After thoroughly investigating the Harding Theater, Ron Merk, independent film producer, director, writer, distributor and founder of the Metro Theater Center Foundation, wholeheartedly supports the reuse of the theater for performances, movies, and community assembly. His letter reprinted below of 11/13/08 was sent to the San Francisco Planning Commission.

As the Executive Director of The Metro Theater Center Foundation, a non-profit set up in 2003 for the purpose of acquiring, modernizing and programming a theater in San Francisco, with both live and film events, and to provide a voice for all parts of the community, I'm quite familiar with what has been happening to larger theater spaces in the City.

I've testified before Supervisor McGoldrick's hearing regarding the 4 Star Theater, and Supervisor Peskin's hearing regarding the law which sought to slow down the change of use for single screen theaters.

I was one of the core members working on the No on Prop L ("Save Our Theaters"), a ballot measure that was soundly defeated by the voters, and which the entire Board of Supervisors and most of the arts community wisely opposed.

What I keep hearing from the city is that "we're for saving these endangered theaters," but nothing seems to stem the tide of their destruction. What we really need to look at is what the loss of theaters means to a neighborhood and the city.

The Harding, no matter what the developers may want to call it, is a theater. It's one of the very few surviving vaudeville theaters in the State of California.
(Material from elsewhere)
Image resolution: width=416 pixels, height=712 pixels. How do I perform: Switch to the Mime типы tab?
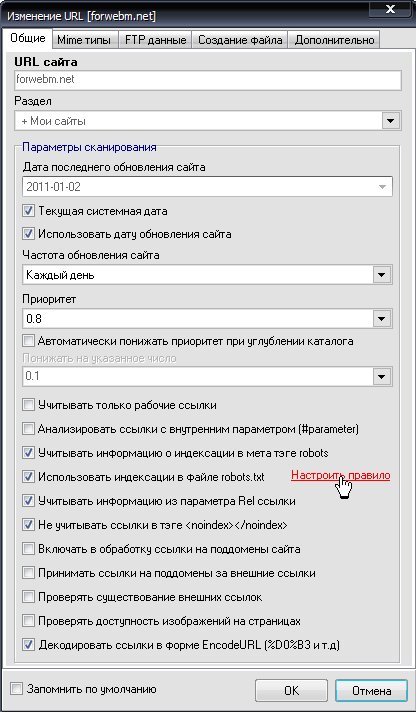pos(85,40)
If you haven't been there to see it, I have to tell you that it is a great vast space that still has the power to awe the viewer.
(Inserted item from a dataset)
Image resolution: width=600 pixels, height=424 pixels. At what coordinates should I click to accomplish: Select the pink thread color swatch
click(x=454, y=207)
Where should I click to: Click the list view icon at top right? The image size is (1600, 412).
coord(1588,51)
The real problem is that most of San Francisco's remaining theaters are in private hands—private hands which really have no restrictions. We've lost more than 30 theaters since 1980.
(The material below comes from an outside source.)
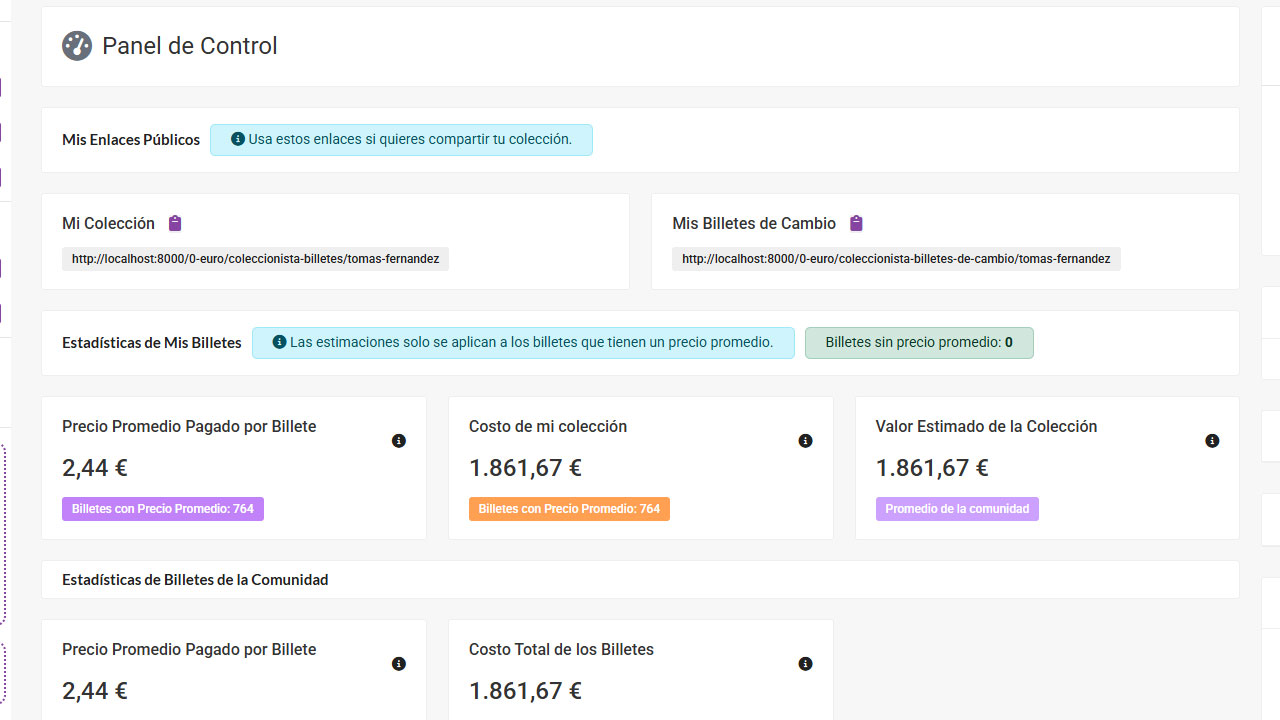
Task: Click the Billetes sin precio promedio: 0 badge
Action: pyautogui.click(x=918, y=343)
Following best practices of other communities who have retained theaters as vital economic drivers for neighborhoods, we need to explore successful models that make our theaters vital again. They can protect cultural and arts diversity, serve the needs of the neighborhood, and become economic engines for the surrounding area.

The so-called solution that's been proposed in order to save part of the Harding, that is, cutting off the stage of the theater in order to develop condos, is a veritable Solomonic compromise, one unfortunately that will kill the baby.

As pmi of my investigation into this theater as a possible venue for our organization, I sent two architects with whom I've been working (one one whom was the principal designer on the Rafael Theater in San Rafael, which is a great example of saving an endangered theater) to see the space and give me their opinion of what could be developed if the stage was lopped off. We created some possible floor plans and cost estimates. We discovered that the loss of the stage (and what is a theater without a stage?) and the high fly above the stage, will certainly doom this building to piece by piece demolition. In our opinion, no viable performance or public gathering space option could be created in the remaining area at reasonable cost. Any financial model that could be developed crumbles faster than the building would under the wrecking ball.

However, we have looked at the idea of saving the theater as is, and we are interested in doing this, but we would need the building exactly as it stands. Complete and untouched.

It is our further opinion that a consortium of user/partners could turn this now-empty space into a showcase for independent theater, music, dance and film, as well as a means of maintaining racial diversity in the Western Addition.

e have already identified a number of partners, all of them non-profits with substantial history and roots in the community, and many of whom are seriously in need of a "house of their own" in which to perform or present stimulating independent work. A non-profit organization would manage the theater venue for a multiplicity of both for-profit and non-profit users. Despite all the nay-saying about economic viability, this can be a win-win situation all around.

In order to accomplish this plan, two things are needed, time and money. This commission can give us the time by not allowing the condo project to move forward. If the theater could be purchased at a reasonable price (giving the present owners a profit on their investment and some tax benefits, too) and to raise the money needed to upgrade the building, properly equip it for the various uses, including new stage craft, digital and film projection, lighting, sound, HVAC, A.D.A. work (including an elevator to the balcony) and new seats, we believe that The Harding Theater has a long life still ahead of it. We, and a number of other organizations are quite prepared to sit down with the owners and work this out. So, before the Planning Commission allows one more theater to become a Walgreens or condos, I urge you to recommend the Environmental Impact Report, including an assessment of feasible performance options for this site. The EIR should look at the negative impacts on the historic building itself, as well as identify potential uses that could protect this performance and community gathering space for the Divisadero community.

We've lost too much of our City's history, especially its theater history, to developers. The city has to do something about its lamentable record of saving these valuable community resources. It's time to think of the good of the many rather than the profit of the few.

Visitors come to San Francisco to see our great city, with the arts and theater being a big draw.

There was a time when San Francisco was surrounded by giant redwoods. In the name of progress they were cut down. Generations to come did not miss the redwoods, because they didn't know of their existence. In the same way, San Francisco used to have these beautiful theaters scattered through every neighborhood. Today, only a few theaters remain. They are an equally rare resource, and deserve to be saved.

It's time to take a stand, to draw the line in the sand, and say to developers, The City of San Francisco would like to save The Harding Theater.